[START]
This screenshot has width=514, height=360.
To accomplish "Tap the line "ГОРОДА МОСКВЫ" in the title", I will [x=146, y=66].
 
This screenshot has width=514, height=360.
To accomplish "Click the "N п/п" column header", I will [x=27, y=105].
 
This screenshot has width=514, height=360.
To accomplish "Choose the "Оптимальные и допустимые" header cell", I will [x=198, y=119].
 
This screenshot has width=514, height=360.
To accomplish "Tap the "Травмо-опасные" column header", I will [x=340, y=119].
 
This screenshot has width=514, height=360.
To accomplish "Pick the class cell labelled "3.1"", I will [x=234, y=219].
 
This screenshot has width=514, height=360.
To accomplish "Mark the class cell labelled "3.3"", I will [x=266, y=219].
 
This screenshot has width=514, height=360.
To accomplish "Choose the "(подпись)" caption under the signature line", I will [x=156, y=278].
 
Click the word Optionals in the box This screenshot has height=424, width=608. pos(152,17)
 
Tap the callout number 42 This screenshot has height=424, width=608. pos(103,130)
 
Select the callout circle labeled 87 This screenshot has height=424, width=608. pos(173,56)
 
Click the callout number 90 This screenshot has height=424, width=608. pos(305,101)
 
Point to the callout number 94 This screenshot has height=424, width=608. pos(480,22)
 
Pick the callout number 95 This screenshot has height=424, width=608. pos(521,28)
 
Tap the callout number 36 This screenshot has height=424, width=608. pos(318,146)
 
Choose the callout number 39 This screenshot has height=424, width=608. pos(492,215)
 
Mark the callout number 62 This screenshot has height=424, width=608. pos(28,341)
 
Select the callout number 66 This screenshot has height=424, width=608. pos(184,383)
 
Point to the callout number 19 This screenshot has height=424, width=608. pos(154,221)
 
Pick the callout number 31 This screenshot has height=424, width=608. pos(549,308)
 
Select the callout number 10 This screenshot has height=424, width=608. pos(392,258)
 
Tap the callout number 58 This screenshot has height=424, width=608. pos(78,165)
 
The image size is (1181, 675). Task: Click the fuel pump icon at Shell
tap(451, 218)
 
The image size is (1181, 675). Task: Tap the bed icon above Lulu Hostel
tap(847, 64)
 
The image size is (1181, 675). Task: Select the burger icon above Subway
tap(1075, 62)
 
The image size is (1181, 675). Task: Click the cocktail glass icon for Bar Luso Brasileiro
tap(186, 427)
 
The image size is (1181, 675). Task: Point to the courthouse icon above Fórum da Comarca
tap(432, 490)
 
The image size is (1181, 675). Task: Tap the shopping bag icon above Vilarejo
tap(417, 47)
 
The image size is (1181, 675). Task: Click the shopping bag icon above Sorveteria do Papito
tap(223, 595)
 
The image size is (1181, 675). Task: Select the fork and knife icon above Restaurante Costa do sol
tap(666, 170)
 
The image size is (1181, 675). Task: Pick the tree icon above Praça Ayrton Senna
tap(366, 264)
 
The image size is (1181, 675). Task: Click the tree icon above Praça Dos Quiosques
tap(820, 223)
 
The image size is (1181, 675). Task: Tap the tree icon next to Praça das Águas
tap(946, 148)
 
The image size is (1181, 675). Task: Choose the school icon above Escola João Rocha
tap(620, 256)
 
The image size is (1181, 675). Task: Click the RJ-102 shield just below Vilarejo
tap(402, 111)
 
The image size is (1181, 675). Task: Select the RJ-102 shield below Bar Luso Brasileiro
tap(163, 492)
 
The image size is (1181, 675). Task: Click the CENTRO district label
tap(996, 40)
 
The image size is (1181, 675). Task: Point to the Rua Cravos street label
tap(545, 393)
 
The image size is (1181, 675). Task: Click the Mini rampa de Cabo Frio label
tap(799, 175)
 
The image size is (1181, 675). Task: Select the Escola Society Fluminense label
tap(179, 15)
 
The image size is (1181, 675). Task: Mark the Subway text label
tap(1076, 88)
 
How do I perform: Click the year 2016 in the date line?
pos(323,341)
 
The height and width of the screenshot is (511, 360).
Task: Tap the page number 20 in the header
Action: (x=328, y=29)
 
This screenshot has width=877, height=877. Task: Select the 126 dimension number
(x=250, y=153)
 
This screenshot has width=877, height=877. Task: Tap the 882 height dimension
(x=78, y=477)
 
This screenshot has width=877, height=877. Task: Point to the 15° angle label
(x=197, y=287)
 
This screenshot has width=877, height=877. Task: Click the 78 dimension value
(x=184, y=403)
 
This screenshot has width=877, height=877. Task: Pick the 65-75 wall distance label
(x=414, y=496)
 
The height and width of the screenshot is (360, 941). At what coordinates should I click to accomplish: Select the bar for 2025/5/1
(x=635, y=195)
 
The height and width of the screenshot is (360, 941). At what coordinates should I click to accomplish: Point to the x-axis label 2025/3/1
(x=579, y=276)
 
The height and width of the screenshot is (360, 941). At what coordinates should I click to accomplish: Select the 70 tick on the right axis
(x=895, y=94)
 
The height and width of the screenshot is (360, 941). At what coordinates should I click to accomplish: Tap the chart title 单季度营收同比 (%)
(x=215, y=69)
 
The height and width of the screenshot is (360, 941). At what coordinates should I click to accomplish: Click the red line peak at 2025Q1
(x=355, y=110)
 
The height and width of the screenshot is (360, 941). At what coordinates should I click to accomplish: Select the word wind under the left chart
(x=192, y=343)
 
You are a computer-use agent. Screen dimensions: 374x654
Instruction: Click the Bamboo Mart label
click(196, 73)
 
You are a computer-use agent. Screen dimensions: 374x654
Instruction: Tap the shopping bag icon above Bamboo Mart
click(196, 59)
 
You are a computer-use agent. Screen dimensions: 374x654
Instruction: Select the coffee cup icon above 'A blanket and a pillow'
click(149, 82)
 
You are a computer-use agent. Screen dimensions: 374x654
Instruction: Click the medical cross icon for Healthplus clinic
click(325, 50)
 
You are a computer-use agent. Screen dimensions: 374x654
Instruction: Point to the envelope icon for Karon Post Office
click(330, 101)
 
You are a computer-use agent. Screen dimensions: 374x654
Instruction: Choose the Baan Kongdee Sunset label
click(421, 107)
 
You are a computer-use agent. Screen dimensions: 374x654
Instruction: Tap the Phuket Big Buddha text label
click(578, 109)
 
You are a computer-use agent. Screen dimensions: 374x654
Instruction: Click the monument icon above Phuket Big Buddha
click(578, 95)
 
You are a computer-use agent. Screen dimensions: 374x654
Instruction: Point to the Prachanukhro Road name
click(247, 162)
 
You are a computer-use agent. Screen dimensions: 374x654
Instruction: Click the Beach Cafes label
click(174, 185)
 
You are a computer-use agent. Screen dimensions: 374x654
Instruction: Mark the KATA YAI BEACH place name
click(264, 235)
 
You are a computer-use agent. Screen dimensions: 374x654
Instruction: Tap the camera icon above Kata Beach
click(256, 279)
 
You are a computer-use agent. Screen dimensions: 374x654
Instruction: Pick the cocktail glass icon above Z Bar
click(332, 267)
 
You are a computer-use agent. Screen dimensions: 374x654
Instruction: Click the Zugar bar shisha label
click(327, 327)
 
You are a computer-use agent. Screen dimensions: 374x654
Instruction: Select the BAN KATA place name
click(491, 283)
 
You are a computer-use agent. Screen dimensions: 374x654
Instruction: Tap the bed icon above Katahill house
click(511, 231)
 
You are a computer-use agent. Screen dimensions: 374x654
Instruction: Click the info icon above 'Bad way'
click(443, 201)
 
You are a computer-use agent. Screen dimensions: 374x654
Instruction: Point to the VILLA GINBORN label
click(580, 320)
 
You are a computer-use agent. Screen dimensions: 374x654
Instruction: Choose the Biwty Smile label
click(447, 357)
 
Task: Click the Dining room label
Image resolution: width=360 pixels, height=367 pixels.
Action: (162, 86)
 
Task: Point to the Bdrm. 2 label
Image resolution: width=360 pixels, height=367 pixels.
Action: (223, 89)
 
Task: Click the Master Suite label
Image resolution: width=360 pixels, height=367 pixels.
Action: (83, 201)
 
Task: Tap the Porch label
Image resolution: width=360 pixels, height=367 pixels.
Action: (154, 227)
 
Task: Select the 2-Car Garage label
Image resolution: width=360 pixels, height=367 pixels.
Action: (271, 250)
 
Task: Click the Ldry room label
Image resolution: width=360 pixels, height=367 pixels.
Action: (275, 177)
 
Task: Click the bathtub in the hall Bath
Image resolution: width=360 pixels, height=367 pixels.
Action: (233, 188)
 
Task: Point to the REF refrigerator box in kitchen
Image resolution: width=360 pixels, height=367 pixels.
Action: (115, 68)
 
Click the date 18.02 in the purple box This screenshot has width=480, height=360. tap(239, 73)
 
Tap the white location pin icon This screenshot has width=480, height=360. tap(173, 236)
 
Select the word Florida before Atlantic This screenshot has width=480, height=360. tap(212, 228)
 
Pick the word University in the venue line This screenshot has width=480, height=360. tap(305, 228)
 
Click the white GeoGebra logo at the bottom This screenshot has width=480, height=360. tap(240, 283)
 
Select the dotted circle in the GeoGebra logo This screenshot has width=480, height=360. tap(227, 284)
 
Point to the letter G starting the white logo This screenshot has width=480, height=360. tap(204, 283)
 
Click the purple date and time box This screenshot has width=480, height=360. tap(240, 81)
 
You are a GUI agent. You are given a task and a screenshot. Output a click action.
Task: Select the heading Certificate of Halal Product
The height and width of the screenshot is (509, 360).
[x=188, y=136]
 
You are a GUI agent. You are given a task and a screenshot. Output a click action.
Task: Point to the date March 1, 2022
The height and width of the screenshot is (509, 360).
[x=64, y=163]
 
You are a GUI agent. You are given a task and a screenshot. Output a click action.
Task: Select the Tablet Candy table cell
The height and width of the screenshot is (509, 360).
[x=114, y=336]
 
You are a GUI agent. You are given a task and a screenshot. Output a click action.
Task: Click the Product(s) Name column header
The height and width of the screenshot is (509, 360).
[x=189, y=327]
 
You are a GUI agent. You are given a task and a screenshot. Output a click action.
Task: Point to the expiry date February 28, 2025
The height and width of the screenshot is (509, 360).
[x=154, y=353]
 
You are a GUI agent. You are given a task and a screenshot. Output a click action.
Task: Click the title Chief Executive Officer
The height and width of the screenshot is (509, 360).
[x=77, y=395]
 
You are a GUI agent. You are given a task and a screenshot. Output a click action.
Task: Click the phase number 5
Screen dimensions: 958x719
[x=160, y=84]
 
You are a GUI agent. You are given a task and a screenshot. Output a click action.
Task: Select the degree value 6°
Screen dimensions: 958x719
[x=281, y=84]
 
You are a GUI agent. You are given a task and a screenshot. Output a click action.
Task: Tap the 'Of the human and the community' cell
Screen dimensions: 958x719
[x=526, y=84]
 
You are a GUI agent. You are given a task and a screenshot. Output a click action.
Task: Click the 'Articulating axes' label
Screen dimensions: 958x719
[END]
Work to complete: Retype the lines of the entries above with no changes, starting with the line that contains "The image size is (1181, 675). Task: Mark" and going on through the line that contains "(x=250, y=153)".

Result below:
The image size is (1181, 675). Task: Mark the Subway text label
tap(1076, 88)
 
How do I perform: Click the year 2016 in the date line?
pos(323,341)
 
The height and width of the screenshot is (511, 360).
Task: Tap the page number 20 in the header
Action: (x=328, y=29)
 
This screenshot has width=877, height=877. Task: Select the 126 dimension number
(x=250, y=153)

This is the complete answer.